-- Records supplied follows --
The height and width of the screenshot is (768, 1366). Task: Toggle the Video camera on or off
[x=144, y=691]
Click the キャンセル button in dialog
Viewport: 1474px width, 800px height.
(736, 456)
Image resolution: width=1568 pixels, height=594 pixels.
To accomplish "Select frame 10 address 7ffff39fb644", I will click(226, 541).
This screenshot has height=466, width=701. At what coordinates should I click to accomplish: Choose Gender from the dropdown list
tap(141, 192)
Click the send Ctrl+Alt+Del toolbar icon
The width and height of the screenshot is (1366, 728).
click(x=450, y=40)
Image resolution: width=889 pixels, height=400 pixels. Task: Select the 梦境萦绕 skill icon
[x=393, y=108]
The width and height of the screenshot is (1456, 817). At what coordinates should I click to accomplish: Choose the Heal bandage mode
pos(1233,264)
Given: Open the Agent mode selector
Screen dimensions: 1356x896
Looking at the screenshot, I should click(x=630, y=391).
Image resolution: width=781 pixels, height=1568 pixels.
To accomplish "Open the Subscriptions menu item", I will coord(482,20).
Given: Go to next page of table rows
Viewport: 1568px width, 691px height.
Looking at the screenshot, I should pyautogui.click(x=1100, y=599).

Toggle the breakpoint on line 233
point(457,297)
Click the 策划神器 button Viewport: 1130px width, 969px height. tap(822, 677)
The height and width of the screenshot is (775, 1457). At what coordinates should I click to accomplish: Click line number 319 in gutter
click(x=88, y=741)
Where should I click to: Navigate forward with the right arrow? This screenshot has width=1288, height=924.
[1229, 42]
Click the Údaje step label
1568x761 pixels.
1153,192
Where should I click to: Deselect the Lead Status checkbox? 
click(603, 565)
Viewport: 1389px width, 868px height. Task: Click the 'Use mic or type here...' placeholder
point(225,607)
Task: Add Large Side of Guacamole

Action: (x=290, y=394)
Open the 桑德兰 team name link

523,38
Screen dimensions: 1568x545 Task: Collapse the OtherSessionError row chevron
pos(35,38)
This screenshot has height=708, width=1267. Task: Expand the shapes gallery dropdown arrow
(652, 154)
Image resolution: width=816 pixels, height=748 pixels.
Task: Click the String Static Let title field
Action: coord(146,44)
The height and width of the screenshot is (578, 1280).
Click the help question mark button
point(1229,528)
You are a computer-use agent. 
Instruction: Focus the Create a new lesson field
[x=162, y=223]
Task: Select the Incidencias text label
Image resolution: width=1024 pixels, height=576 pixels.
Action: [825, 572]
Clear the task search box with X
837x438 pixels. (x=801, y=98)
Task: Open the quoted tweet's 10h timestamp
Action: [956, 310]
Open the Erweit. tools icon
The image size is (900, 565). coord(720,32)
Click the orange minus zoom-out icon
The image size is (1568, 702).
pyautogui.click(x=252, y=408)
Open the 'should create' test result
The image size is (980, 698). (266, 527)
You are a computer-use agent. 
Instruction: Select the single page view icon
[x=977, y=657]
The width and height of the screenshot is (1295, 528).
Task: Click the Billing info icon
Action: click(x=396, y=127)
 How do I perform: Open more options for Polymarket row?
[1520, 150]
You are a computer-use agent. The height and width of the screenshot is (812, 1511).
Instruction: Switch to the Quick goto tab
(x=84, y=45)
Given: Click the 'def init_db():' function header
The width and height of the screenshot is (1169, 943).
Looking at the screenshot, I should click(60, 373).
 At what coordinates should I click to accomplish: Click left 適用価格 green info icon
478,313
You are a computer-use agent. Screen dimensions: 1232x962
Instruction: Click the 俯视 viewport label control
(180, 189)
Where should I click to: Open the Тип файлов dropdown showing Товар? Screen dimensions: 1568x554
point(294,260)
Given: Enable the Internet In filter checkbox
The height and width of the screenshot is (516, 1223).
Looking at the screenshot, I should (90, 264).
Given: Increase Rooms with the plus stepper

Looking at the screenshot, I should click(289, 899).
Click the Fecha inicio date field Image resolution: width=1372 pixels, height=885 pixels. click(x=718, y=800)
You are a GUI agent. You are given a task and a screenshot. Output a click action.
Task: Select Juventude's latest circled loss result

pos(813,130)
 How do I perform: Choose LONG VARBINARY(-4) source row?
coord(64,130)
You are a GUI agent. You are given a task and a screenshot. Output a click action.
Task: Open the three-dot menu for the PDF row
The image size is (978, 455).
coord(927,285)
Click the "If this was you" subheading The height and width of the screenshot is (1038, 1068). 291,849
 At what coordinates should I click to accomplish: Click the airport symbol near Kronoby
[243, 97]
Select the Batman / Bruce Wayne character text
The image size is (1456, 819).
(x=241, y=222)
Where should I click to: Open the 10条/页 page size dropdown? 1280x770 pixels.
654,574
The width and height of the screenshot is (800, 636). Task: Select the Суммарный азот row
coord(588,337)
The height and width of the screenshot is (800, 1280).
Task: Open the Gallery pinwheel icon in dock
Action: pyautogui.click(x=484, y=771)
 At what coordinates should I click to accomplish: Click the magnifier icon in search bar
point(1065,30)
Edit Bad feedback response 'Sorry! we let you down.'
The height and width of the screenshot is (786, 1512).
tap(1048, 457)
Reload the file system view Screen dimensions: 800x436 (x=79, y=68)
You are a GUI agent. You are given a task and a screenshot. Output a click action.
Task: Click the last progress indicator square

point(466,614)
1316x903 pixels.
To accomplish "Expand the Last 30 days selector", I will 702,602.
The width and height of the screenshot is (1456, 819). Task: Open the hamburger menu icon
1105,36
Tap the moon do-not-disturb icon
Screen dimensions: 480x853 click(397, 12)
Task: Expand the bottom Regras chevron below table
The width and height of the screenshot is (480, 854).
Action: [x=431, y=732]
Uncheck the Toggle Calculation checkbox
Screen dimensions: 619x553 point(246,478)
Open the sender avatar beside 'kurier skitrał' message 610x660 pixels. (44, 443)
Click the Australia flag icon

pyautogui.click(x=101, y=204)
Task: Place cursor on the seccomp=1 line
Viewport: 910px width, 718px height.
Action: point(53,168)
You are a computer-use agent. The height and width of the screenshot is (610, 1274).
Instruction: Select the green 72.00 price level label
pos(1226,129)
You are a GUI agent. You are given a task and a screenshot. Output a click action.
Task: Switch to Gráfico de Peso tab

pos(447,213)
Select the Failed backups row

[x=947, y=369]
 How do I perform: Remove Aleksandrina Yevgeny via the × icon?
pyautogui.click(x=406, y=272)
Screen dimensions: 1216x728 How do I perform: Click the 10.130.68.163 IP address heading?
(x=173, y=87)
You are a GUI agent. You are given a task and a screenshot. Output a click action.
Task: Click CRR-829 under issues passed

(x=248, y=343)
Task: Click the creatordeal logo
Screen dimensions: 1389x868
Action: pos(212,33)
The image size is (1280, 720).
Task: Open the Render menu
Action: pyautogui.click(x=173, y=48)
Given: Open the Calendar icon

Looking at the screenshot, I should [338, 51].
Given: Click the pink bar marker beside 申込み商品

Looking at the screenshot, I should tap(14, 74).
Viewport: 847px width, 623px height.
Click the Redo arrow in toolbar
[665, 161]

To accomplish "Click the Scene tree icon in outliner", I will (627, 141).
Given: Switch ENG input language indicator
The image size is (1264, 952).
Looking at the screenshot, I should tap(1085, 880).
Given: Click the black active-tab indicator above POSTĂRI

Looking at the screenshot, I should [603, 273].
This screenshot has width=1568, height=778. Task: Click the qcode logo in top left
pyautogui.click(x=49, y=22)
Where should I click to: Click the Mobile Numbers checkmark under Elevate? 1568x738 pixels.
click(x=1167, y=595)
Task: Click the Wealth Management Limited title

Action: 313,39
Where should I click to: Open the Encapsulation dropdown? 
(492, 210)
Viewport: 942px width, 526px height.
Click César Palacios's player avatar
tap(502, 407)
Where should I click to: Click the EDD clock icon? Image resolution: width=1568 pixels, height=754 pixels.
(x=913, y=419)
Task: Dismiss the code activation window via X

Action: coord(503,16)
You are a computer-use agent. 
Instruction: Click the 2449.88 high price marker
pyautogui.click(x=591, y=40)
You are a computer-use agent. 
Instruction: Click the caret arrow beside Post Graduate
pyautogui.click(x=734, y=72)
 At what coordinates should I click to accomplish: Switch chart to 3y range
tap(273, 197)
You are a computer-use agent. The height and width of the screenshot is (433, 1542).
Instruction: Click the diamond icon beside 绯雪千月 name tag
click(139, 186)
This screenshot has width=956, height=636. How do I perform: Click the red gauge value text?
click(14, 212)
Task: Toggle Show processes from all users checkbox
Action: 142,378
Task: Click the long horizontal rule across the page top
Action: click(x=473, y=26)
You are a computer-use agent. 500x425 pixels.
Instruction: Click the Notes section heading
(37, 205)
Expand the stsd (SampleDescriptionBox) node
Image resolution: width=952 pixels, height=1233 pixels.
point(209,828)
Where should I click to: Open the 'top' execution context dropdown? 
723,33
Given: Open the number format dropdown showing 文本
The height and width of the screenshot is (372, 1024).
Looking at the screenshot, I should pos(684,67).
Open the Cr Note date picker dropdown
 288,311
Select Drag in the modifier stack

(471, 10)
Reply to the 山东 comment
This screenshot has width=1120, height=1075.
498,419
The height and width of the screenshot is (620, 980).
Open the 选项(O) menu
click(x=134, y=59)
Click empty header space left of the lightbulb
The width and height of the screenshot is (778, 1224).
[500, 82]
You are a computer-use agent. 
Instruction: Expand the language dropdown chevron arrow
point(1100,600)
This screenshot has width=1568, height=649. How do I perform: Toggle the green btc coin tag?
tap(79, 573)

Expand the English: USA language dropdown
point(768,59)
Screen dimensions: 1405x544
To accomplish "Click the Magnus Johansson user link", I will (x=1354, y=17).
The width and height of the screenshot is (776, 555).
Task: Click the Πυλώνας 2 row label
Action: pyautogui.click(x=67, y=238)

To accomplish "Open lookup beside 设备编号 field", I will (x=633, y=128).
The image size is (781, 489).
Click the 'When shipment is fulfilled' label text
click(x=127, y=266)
-- Records supplied concluded --
▸ Description of the task: Filter the records for the word "selector" and show every line that has it.

▸ Task result:
Given: Open the Agent mode selector
To accomplish "Expand the Last 30 days selector", I will 702,602.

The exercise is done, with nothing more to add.